Archive for March, 2008

Becoming an Independent Student

Wednesday, March 5th, 2008

When you are a small child, life comes pretty uneventful but as a person grows older he or she needs to consider the future and with it the need to properly prepare to be economically active, however sometimes life does not come easy. What happens with young adults or older teenagers that have specific happenings in their lives that cause them to be “different” from the rest of the college students? They are called independent students.

An independent student is a human being that is looking to achieve a college or professional education that has some occurrences in his or her life that does not allow them to qualify as a dependant student.

The events that make you qualify as an independent student are:

-Getting married, this means that you have a spouse with whom you may or may not share expense or be the sole supporter of the household.
- Having children whose receive more than half their support from the student (this can be quite tricky) and what it means is that regardless if you married the father or mother of your child or children; if you are responsible enough to support them with half or more than half of the monthly monetary amount they need for sustenance, when applying for a student loan even the 50.01 per cent would apply as over the half.
- Being a professional student, this goes further than just being a student that keeps on studying, it means also that you have already completed the basic professional education and that are seeking a masters or a doctorate or even a post-degree.
- Dependants other than a spouse or children that receive half or more than half the monthly monetary amount they need for sustenance from you; this one seems just the same as the other two but it is actually different because the student might have an elderly parent or a sibling that needs caring and supporting.
- Veteran of the U.S. Army forces, obviously this includes the navy, the military and the air force.
- Are you over 24 years old, this also refers to becoming 24 years while the school year is still happening.
- Orphans or Awarded to the state. This refers to the particular event when a child has been separated for whatever reason from his or her natural parents and lives with someone else, either a family relative (even a sibling) or a foster family.

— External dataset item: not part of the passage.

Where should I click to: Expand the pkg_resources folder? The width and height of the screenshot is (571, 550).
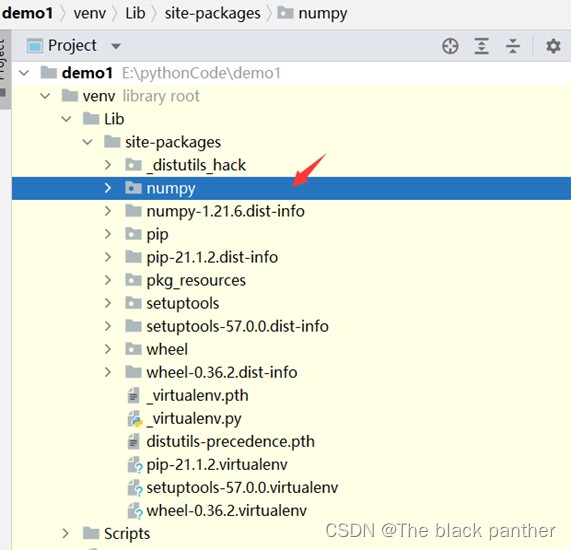point(108,280)
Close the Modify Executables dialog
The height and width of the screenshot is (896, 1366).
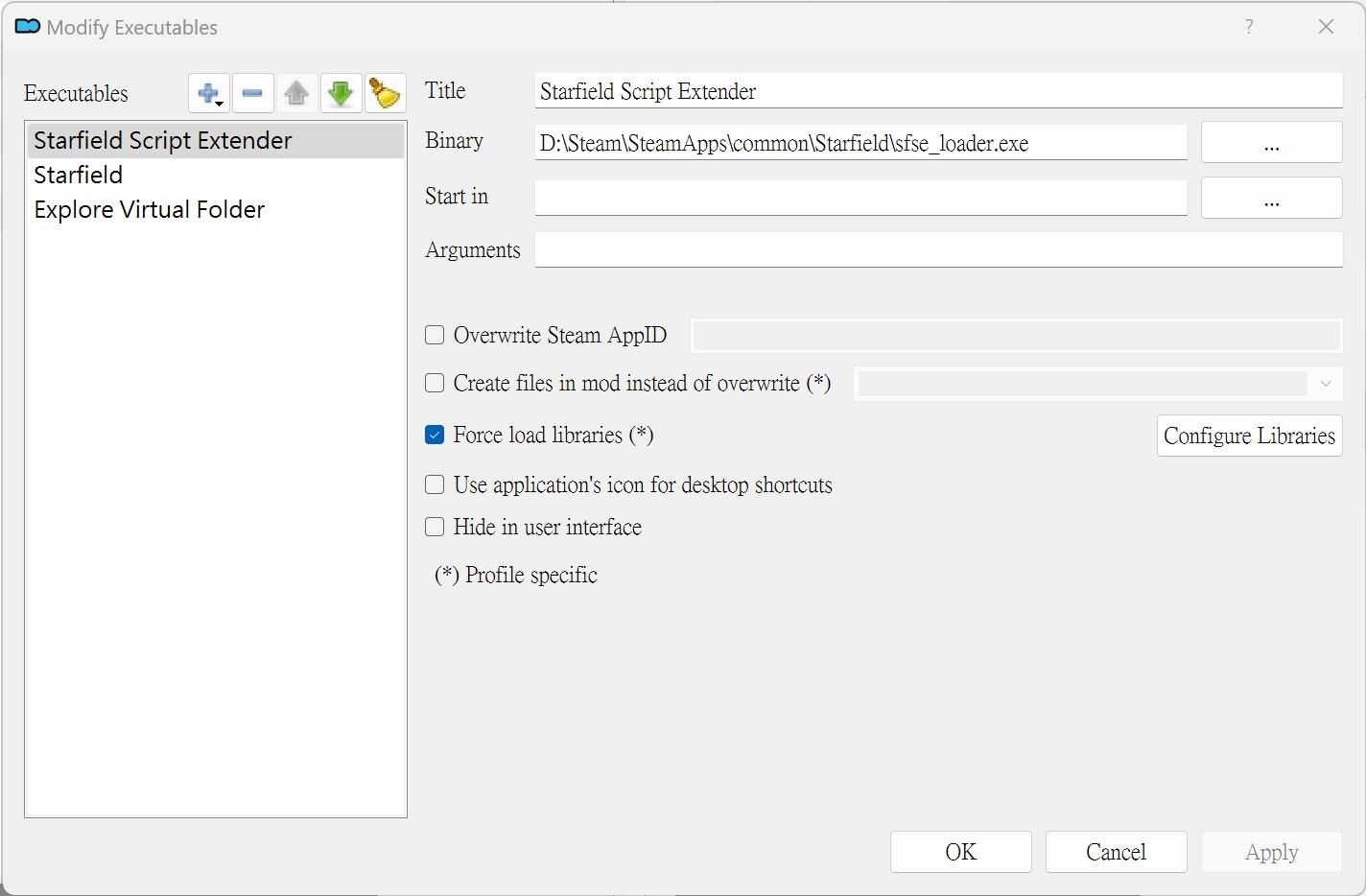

Being an independent student is no limitation to apply for a school loan nor should the applicant consider that is a limit to the range of studying that can be done.

Medical School Loan Consolidation…Is It Worthwhile?

Monday, March 3rd, 2008

Sometimes becoming a doctor is not the only thing in the student’s mind. If it’s a dependant student or an independent one, despite his or her efforts and the efforts of his or her parents or legal guardians to keep the financial situation off their minds might not turn to be fruitful. Considering economical turnabouts and the day to day changes in the life of any given family there is a possibility that the medical school loan payments can become too much for the family or the independent student’s AGI to handle.

It is not unheard that medicine students take more than one loan in order to fulfill all their studying requirements increasing the amount they need to pay each month, or the independent student has successes that he or she did not foresee and that have to get covered like the graduation dates of their own children or unexpected health bills or even the need new funding to keep going for instance in neurosurgery residence, it is too sad to see them abandon school due to lack of funding. The choice is consolidation.

Consolidation means to repay all the loans with a new one. The idea of having an additional loaner to buy all the loans that have been taken out is not consolidation though some might lead you to believe it is. Consolidating a medical school loan will allow the student to get additional funding or to more properly manage the payment that he or she is receiving in order not only to pay the loan to its full, but also to keep going in his or her chosen specialty.

The best time to consolidate a loan debt is during the end of the grace period your loan company has provided you; this is because once a consolidation is done, all the remaining grace time is lost, however if you have a subsidized loan you can still keep the government paying your interest fees on the consolidation loan.

Consolidation is made through federal or direct loan consolidation and the small lettering states that students with private school loans can not consolidate their debts. However not all is lost. If the dependent or independent student holds a private medicine school loan, the best solution is to approach their loaner and ask for the choices they can provide to help the student keep in school while still getting paid.